- **THE TASK**
Nothing other than the lines from the one containing "Image resolution: width=794" through the close of the entries below should be printed, each exactly.

- **Saved entries**
+++++

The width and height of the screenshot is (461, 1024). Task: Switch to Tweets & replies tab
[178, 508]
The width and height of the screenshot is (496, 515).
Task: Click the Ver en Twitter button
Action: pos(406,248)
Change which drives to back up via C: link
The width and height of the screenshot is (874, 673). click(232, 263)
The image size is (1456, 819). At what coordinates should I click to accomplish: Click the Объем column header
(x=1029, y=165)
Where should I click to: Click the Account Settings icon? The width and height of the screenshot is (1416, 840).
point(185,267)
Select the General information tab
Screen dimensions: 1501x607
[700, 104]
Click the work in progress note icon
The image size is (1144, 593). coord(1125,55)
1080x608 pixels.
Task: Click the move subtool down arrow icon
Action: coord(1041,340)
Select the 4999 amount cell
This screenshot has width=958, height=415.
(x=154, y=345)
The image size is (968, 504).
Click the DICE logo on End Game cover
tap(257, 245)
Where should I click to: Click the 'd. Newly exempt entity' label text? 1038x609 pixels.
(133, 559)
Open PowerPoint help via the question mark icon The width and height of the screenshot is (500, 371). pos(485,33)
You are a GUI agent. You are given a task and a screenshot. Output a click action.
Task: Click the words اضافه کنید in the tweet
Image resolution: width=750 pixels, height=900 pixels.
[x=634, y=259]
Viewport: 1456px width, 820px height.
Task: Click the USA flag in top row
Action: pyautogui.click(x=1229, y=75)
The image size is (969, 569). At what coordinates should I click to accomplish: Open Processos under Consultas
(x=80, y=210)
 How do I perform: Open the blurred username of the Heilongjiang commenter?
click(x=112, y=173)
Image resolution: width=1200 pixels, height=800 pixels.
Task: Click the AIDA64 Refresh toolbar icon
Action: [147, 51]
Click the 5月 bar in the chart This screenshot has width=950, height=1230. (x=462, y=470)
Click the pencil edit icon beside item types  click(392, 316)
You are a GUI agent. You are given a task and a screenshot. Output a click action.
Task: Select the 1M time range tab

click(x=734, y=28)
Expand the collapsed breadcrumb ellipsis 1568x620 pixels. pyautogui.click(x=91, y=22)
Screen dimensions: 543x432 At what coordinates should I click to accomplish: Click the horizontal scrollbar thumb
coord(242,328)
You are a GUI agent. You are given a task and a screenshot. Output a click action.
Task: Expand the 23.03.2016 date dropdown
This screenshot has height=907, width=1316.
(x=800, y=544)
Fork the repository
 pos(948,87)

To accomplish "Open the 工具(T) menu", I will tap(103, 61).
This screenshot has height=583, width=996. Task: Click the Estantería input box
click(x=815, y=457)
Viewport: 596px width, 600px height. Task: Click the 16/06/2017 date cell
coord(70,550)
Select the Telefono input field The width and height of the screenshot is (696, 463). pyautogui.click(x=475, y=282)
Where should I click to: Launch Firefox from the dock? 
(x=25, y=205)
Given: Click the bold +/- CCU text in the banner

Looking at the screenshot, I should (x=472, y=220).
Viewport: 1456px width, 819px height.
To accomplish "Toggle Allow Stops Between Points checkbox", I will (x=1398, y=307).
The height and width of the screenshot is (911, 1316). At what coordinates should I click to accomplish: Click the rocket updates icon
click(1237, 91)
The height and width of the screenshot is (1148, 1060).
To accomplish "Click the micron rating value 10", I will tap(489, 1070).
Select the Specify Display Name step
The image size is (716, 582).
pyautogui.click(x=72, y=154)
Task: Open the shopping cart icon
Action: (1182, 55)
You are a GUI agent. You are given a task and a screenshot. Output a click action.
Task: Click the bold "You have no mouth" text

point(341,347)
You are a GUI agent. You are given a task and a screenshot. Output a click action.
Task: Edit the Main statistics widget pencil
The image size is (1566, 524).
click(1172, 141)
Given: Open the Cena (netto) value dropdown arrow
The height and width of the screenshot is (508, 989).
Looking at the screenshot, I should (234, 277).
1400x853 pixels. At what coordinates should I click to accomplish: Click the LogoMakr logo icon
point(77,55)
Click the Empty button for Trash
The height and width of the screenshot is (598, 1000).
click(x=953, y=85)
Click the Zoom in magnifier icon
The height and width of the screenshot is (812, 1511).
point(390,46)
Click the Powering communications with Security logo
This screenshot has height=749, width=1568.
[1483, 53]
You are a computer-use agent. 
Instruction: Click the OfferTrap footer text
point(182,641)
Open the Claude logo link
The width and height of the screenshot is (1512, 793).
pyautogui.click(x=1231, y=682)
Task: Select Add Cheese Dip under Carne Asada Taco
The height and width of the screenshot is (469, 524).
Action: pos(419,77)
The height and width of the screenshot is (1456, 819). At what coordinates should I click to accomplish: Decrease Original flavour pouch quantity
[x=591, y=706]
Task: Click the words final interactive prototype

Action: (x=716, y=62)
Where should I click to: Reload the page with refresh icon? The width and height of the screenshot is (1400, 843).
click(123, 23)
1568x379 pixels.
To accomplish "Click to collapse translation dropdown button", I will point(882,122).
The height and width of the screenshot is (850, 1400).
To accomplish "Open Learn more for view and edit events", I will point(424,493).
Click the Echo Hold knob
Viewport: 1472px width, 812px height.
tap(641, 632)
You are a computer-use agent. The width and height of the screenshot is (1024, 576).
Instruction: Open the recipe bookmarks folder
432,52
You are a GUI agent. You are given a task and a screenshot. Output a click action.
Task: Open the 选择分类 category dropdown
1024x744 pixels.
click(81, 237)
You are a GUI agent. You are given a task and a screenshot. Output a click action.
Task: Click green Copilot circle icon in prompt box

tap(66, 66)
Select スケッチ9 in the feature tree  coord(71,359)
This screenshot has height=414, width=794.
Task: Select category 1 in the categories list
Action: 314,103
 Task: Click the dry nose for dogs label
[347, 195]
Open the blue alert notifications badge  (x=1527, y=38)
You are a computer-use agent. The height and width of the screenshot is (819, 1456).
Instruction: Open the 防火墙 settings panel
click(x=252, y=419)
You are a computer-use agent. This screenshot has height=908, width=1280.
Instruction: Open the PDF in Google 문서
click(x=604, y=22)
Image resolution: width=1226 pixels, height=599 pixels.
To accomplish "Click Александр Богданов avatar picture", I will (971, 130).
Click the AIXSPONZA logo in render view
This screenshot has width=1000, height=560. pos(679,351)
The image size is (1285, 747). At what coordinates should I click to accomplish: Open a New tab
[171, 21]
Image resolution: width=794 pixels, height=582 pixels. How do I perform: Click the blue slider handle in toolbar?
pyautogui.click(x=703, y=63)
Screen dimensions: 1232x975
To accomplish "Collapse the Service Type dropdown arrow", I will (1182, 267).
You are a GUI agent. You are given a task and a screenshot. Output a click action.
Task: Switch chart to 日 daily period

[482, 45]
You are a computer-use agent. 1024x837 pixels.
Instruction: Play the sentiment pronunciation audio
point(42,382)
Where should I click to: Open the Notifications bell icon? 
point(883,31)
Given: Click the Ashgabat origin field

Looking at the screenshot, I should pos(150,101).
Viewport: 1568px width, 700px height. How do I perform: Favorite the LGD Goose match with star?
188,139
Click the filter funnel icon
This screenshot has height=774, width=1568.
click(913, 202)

+++++

- **SOLUTION TO THIS PROBLEM**
Image resolution: width=794 pixels, height=582 pixels. How do I perform: Click the blue slider handle in toolbar?
pyautogui.click(x=703, y=63)
Screen dimensions: 1232x975
To accomplish "Collapse the Service Type dropdown arrow", I will (1182, 267).
You are a GUI agent. You are given a task and a screenshot. Output a click action.
Task: Switch chart to 日 daily period

[482, 45]
You are a computer-use agent. 1024x837 pixels.
Instruction: Play the sentiment pronunciation audio
point(42,382)
Where should I click to: Open the Notifications bell icon? 
point(883,31)
Given: Click the Ashgabat origin field

Looking at the screenshot, I should pos(150,101).
Viewport: 1568px width, 700px height. How do I perform: Favorite the LGD Goose match with star?
188,139
Click the filter funnel icon
This screenshot has height=774, width=1568.
click(913, 202)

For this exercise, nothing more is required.